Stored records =
BEGIN

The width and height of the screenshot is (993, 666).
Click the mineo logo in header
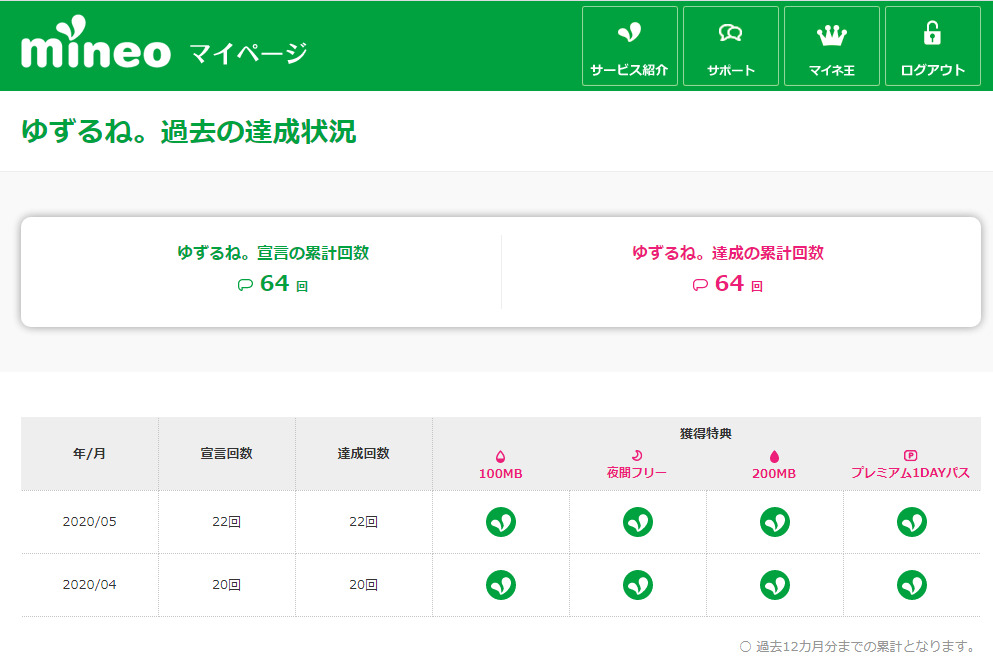coord(96,50)
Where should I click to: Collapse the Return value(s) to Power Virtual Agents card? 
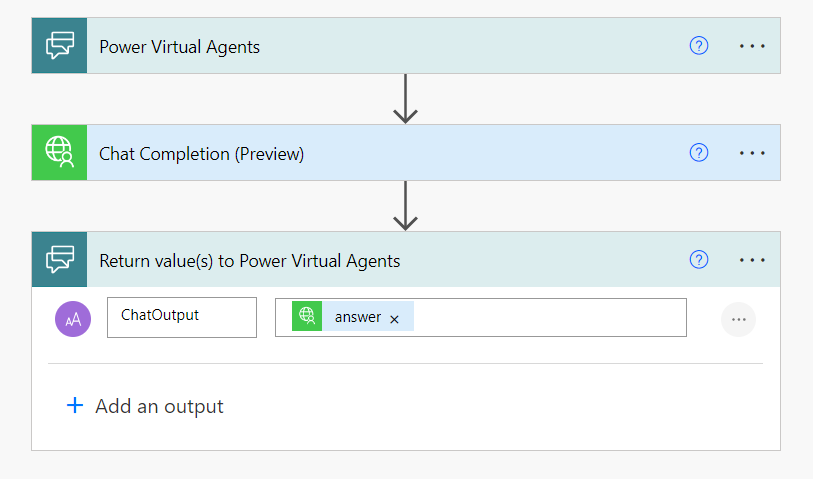click(x=380, y=260)
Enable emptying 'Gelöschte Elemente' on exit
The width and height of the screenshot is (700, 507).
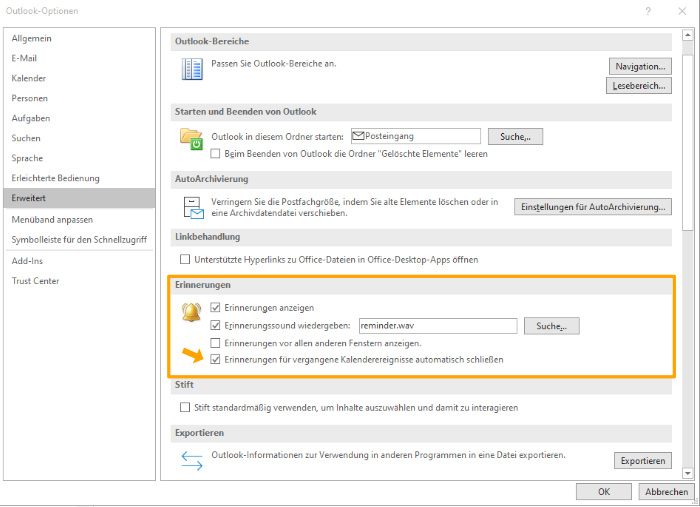pyautogui.click(x=215, y=154)
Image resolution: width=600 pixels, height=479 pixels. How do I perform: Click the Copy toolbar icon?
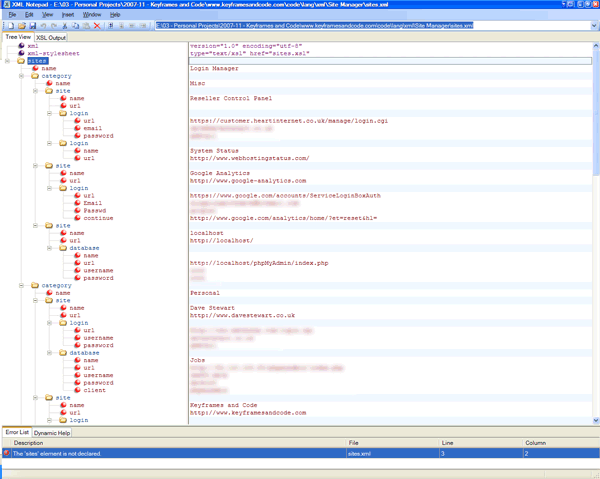click(x=76, y=26)
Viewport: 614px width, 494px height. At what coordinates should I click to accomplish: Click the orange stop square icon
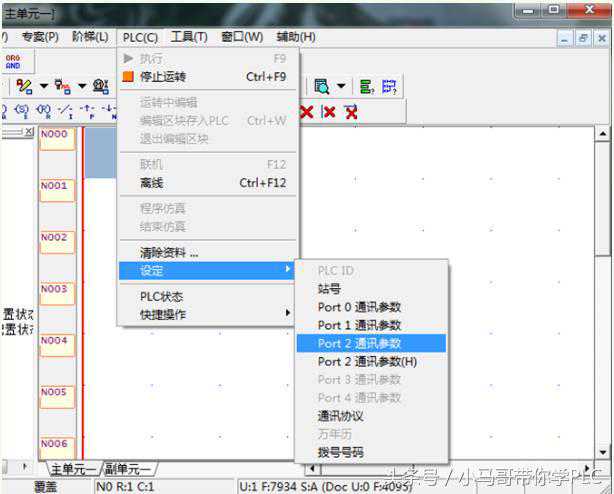click(127, 77)
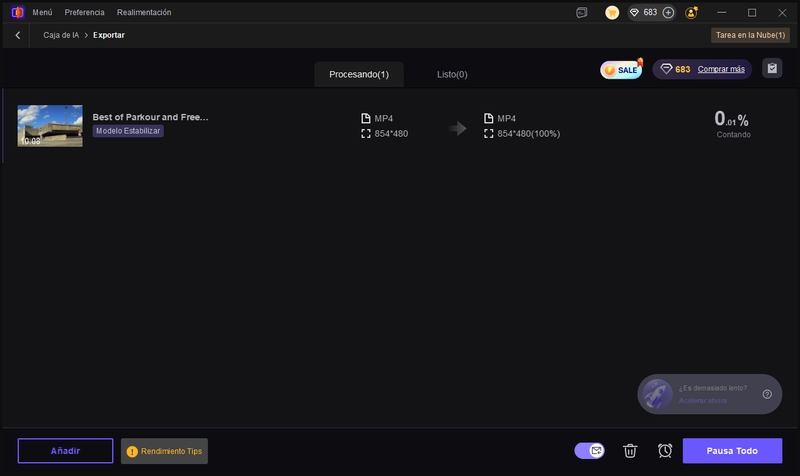Open the Tarea en la Nube(1) button
The height and width of the screenshot is (476, 800).
coord(750,35)
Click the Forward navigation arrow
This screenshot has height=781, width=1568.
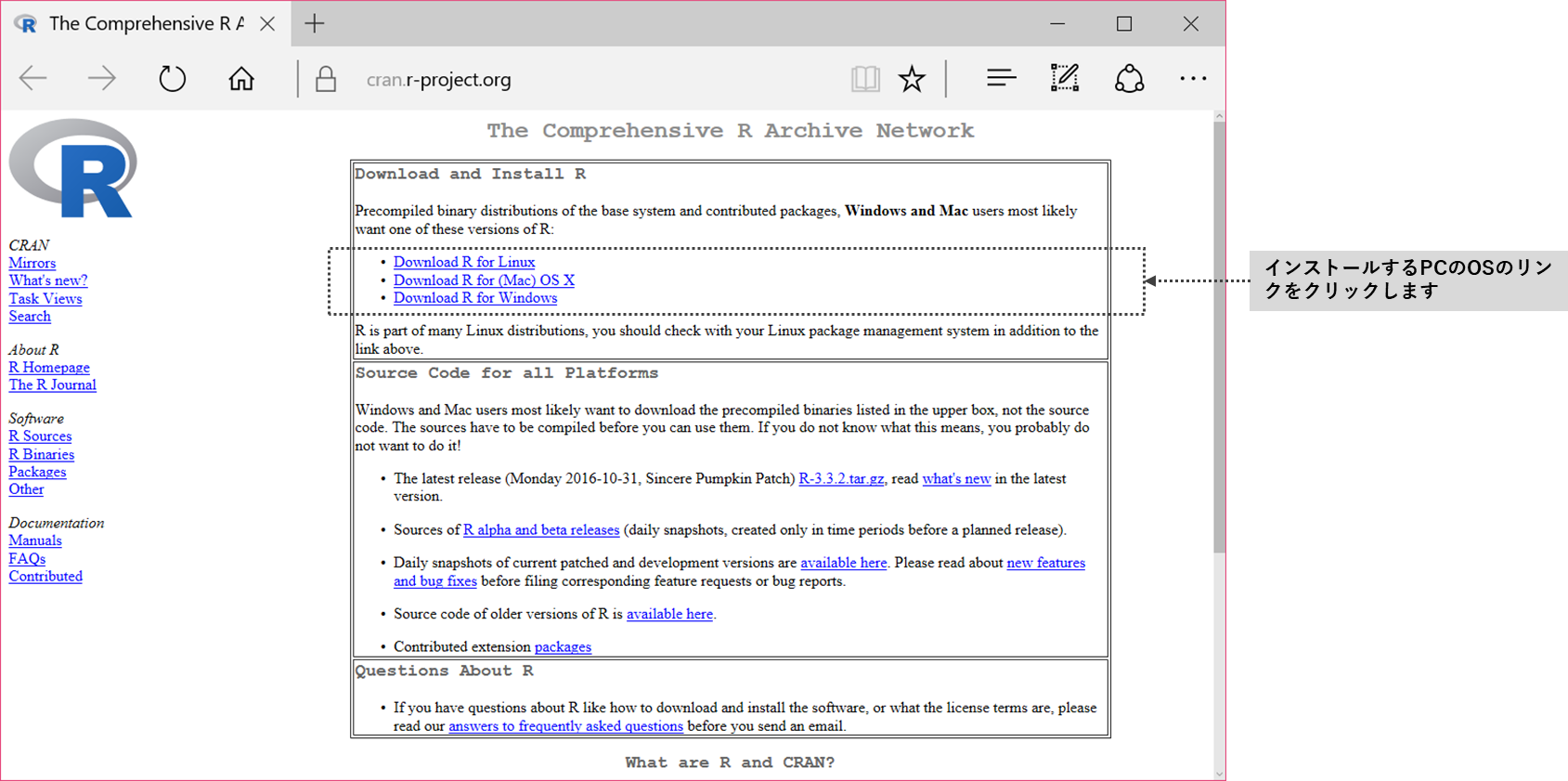pos(101,79)
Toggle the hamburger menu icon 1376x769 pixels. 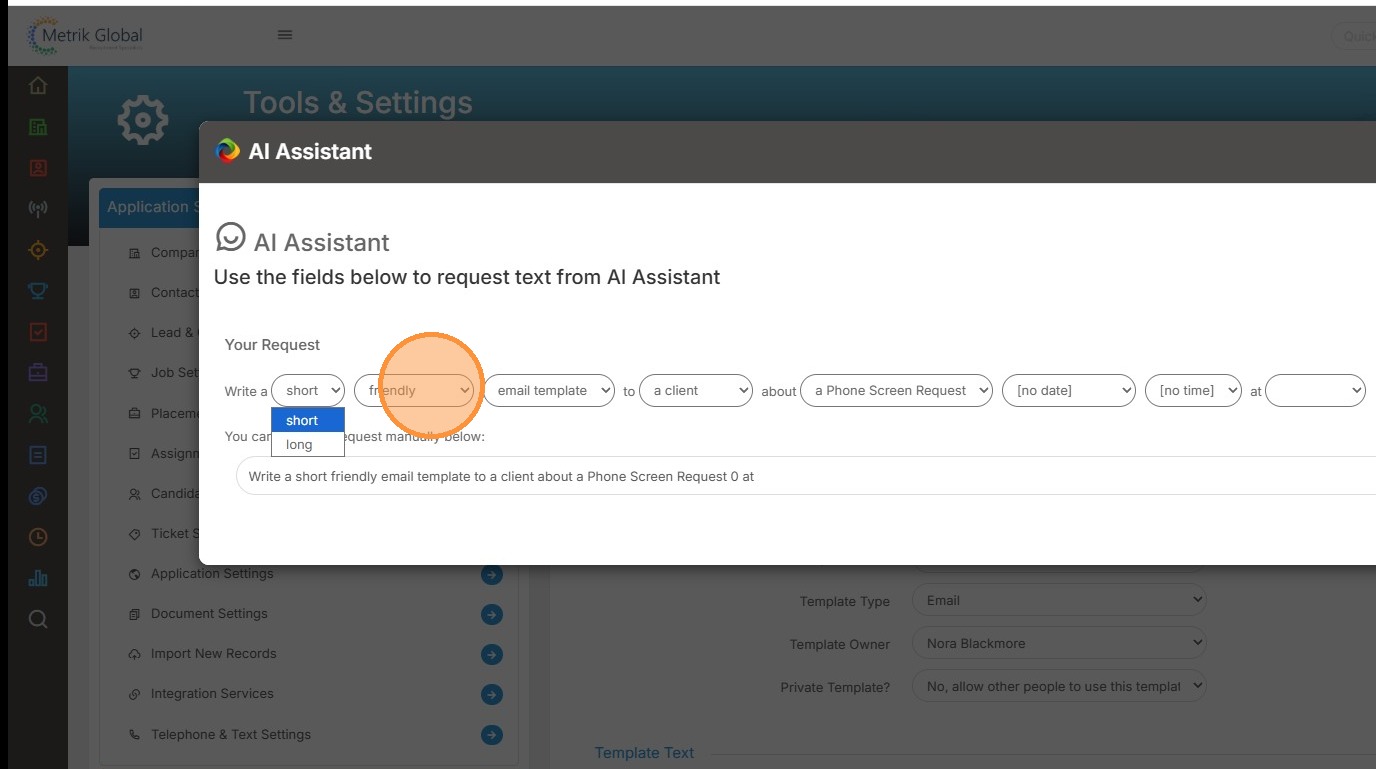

END

Find the line containing "Click the Forward navigation arrow", then extract it and every line after it to the end of the data above, exactly and nothing else, without pictures.

Task answer =
Click the Forward navigation arrow
This screenshot has height=781, width=1568.
pos(101,79)
Toggle the hamburger menu icon 1376x769 pixels. 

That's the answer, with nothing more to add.